Cambridge Trust's ATM was being serviced. They're the closest bank to the T and they decided to service it just before 9am. Now how smart is that? Not smart for me. So I head to BofA, where they committed highway robbery and charged me a whopping $2 just to use their stupid operational cash dispensing machine. Thieves!

So I returned to the T Station at this point sweaty, testy, and getting later by the minute. The unhelpful lady from before is now behind the glass of the collection booth fruitlessly explaining how to get to North Station to some poor, lost girl who I later learned had been "stranded in Boston" and was on her way back to Lawrence. Not quite sure of the whole story, but it involved "her boys" and a "crazy night".

Anyway, I'm late and the train is coming, so I slip my twenty into the collection tray hoping that this somewhat rude gesture will be passed off as someone who really just needs to get to work. The lady looks at me like I'd just cut an old lady in the grocery line and says (after a dramatic pause), "don't you have anything smaller than this?" I couldn't believe it. Isn't this the same woman who just turned me away for having the wrong month's pass in my hand? So I lost it and said incredulously, "Are you kidding me? No I don't have anything smaller."

So of course she takes her sweet time counting out her ones and fives and nickels and dimes so that I'm sure to miss the approaching train. Then she decides she wants to know why I "yelled" at her. I explained that I thought she recognized me from before and knew that I'd just been to the ATM--and that my day just wasn't going right yet.

So we kissed and made up and it was all good.

Then work happened. I was in good spirits until about 6:30 rolled around and I was being constantly asked to do stuff--after a pretty gruelling day. So I did it and left around 7:15--which wouldn't be bad or crazy if I were getting paid $100k and had a better title than "Research Data Analyst" standing behind those hours.

So basically I failed today. I got angry at everyone and nearly burned my fingers off with battery acid.

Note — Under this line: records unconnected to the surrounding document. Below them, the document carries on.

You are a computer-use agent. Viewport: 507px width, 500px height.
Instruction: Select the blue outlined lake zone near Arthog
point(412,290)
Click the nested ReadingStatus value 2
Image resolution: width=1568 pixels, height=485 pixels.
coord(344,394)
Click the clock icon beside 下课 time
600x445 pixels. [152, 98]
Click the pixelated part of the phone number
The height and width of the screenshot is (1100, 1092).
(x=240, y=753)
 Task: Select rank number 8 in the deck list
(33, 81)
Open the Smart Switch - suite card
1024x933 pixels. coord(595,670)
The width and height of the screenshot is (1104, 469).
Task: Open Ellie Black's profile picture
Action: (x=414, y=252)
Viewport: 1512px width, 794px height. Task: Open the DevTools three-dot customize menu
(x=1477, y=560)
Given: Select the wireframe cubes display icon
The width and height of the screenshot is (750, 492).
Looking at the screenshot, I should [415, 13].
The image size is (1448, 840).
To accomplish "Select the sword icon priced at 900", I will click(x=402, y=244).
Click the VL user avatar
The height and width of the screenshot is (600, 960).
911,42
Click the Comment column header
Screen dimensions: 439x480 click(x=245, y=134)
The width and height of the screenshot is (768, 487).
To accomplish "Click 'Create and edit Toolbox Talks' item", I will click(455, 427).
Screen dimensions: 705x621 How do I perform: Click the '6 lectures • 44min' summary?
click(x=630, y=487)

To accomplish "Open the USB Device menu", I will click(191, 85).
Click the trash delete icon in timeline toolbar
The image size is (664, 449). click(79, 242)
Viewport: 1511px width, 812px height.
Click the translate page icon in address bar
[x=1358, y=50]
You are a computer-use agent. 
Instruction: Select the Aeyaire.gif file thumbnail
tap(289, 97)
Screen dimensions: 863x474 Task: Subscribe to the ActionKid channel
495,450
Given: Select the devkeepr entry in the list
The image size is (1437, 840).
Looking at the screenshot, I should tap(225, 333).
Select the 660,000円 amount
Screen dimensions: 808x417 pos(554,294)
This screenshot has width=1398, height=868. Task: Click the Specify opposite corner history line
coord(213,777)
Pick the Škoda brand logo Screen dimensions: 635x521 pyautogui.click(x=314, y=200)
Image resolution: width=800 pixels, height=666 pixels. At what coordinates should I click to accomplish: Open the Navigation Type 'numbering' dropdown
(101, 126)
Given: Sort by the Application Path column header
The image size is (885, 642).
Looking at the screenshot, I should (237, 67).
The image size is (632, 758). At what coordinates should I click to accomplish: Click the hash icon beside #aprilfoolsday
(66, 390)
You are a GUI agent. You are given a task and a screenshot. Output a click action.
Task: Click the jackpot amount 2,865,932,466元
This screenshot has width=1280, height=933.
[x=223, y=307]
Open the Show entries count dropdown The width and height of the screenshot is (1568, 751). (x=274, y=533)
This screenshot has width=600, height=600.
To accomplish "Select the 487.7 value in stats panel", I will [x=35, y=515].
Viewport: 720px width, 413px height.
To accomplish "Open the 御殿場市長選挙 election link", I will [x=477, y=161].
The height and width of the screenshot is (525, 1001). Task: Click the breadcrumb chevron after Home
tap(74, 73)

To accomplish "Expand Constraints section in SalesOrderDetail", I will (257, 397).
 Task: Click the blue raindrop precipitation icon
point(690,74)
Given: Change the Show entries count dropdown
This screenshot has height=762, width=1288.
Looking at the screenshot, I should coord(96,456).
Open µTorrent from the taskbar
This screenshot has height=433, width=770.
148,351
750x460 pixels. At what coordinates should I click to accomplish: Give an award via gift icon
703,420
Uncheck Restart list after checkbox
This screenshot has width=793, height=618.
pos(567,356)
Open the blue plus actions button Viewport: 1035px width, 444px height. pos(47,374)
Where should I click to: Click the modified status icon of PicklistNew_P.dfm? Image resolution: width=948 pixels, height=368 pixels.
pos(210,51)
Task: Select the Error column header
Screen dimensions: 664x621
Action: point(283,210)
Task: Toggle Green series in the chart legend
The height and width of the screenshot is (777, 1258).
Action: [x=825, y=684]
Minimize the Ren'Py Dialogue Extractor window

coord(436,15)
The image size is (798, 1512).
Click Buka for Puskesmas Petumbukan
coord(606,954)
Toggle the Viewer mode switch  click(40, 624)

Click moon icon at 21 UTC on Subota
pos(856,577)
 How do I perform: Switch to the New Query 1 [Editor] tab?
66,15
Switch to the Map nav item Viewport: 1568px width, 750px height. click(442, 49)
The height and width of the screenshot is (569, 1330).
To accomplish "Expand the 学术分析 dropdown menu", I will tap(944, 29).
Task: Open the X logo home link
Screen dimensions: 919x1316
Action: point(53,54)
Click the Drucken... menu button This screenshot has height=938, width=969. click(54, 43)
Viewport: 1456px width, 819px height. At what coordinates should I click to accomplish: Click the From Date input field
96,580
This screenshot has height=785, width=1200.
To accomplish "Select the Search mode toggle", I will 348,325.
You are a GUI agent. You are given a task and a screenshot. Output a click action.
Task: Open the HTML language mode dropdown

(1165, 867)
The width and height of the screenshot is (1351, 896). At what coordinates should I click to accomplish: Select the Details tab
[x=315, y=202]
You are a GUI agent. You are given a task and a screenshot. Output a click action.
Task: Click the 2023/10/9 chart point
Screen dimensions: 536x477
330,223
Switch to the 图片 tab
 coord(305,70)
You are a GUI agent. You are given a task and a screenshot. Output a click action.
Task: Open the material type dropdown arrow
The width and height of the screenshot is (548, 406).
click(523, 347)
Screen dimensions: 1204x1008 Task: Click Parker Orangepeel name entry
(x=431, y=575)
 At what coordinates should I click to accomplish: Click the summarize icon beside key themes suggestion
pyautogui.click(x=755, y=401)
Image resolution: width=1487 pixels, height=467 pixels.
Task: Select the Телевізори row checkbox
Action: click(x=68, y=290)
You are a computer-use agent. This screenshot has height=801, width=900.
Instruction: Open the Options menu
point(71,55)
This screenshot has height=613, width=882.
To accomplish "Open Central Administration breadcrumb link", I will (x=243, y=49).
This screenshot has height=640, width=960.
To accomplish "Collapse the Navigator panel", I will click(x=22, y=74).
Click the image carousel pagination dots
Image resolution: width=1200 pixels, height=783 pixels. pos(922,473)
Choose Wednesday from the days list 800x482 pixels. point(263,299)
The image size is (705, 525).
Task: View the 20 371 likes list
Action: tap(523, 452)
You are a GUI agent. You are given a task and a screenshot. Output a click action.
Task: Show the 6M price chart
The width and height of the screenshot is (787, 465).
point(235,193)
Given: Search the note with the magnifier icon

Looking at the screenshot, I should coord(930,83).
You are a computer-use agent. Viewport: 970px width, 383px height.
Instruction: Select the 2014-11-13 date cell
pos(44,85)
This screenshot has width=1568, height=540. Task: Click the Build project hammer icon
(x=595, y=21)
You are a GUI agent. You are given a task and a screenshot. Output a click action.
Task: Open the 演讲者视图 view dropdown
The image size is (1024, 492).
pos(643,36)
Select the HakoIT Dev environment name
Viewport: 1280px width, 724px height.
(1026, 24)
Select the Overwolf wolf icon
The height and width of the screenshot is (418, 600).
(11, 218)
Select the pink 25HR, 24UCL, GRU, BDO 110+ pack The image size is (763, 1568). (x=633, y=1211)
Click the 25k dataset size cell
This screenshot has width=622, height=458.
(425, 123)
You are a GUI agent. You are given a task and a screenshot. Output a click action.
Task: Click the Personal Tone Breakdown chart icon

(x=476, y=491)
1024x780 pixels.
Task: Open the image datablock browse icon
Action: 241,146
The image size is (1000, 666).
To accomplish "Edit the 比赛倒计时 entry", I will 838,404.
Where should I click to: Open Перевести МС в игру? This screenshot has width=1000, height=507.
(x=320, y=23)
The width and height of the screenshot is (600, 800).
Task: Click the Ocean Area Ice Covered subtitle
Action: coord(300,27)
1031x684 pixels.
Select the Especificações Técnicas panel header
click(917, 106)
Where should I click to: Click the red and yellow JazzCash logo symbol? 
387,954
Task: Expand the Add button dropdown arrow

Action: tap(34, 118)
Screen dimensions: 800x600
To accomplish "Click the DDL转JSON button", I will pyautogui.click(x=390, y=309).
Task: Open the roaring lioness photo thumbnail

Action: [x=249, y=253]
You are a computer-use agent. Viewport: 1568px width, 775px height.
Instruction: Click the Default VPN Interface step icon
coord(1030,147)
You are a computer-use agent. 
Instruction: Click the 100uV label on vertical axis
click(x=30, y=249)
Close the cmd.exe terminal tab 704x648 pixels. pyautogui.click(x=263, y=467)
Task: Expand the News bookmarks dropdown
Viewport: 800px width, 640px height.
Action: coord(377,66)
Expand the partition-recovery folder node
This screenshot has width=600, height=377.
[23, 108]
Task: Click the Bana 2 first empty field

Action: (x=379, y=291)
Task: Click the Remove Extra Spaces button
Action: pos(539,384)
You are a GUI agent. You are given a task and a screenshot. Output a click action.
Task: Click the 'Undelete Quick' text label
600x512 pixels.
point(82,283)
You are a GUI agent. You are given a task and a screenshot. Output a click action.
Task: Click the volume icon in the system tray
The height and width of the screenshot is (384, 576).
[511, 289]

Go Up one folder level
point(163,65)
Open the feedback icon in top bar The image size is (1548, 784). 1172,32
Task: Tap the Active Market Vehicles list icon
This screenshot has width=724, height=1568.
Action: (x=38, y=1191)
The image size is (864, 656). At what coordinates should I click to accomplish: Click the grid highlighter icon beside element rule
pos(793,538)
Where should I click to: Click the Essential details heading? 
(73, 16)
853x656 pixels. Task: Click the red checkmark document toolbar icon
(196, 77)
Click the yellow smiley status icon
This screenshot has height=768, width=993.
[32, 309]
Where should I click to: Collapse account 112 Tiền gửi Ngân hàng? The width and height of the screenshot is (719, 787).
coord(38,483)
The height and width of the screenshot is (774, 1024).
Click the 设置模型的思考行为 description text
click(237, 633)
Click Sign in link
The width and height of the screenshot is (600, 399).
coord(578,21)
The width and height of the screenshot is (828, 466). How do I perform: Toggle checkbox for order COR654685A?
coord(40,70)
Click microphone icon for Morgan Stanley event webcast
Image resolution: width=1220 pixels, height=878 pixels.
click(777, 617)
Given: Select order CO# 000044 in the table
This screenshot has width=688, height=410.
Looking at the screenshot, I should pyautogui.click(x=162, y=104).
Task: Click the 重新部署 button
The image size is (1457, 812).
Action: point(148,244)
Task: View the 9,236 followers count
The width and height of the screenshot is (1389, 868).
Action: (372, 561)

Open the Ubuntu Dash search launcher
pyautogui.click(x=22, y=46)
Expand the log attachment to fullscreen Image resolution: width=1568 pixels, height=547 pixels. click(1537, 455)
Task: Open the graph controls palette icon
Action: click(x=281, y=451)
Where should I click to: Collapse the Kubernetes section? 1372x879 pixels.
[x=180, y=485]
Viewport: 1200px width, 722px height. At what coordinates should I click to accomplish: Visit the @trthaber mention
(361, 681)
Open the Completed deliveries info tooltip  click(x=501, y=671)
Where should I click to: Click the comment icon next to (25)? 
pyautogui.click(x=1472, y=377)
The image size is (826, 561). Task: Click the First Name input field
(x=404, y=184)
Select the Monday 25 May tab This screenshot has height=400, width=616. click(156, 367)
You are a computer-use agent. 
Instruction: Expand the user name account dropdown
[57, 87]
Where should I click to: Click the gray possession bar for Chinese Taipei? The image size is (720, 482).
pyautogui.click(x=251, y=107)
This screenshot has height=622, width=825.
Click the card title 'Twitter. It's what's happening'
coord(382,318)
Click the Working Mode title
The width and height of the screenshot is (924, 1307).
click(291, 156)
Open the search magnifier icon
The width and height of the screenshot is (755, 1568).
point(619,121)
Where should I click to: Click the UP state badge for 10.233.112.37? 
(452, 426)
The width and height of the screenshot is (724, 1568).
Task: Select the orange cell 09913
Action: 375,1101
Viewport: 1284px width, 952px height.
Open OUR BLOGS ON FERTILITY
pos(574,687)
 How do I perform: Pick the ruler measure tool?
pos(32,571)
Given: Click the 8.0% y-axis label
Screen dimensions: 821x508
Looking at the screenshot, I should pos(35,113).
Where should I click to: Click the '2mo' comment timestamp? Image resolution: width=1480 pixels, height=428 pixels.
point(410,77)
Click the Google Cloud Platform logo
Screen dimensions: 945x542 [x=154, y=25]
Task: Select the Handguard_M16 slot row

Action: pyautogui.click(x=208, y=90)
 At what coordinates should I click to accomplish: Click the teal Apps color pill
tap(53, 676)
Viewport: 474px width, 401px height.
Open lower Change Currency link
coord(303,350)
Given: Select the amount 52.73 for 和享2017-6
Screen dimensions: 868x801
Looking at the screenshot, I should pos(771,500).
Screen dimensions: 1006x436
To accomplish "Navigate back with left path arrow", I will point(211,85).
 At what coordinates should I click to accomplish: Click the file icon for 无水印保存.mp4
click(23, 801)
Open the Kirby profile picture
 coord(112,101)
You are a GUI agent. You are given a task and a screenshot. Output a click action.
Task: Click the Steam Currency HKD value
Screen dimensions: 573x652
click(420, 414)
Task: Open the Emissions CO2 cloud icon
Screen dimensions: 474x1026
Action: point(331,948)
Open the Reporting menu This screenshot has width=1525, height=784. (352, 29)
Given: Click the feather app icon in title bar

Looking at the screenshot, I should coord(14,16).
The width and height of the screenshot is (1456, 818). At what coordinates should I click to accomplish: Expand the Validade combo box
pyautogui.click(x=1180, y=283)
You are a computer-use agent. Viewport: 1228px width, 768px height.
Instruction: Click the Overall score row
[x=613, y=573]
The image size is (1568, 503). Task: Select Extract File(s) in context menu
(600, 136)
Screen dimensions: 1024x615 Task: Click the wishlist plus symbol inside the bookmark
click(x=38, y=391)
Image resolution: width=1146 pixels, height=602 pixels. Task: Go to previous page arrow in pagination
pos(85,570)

Luckily, redemption did come in the form of steamed artichokes with some killer roasted garlic butter sauce and chocolate chip cookies.

4 comments:

Anonymous said...

That story made me sad. I wish you could have had a mouse delivered and then worked at home. So much for the same old Thursday commute.

*MP* said...

Mouse still works, as far as I can tell.

Anonymous said...

Then I wish you had, and will now keep on hand, some fresh batteries.

*MP* said...

I had fresh batteries, but they were charging which is why I was using the oldies... I wasn't trying to work at home all day--just to get a head start on something. I hate working from home.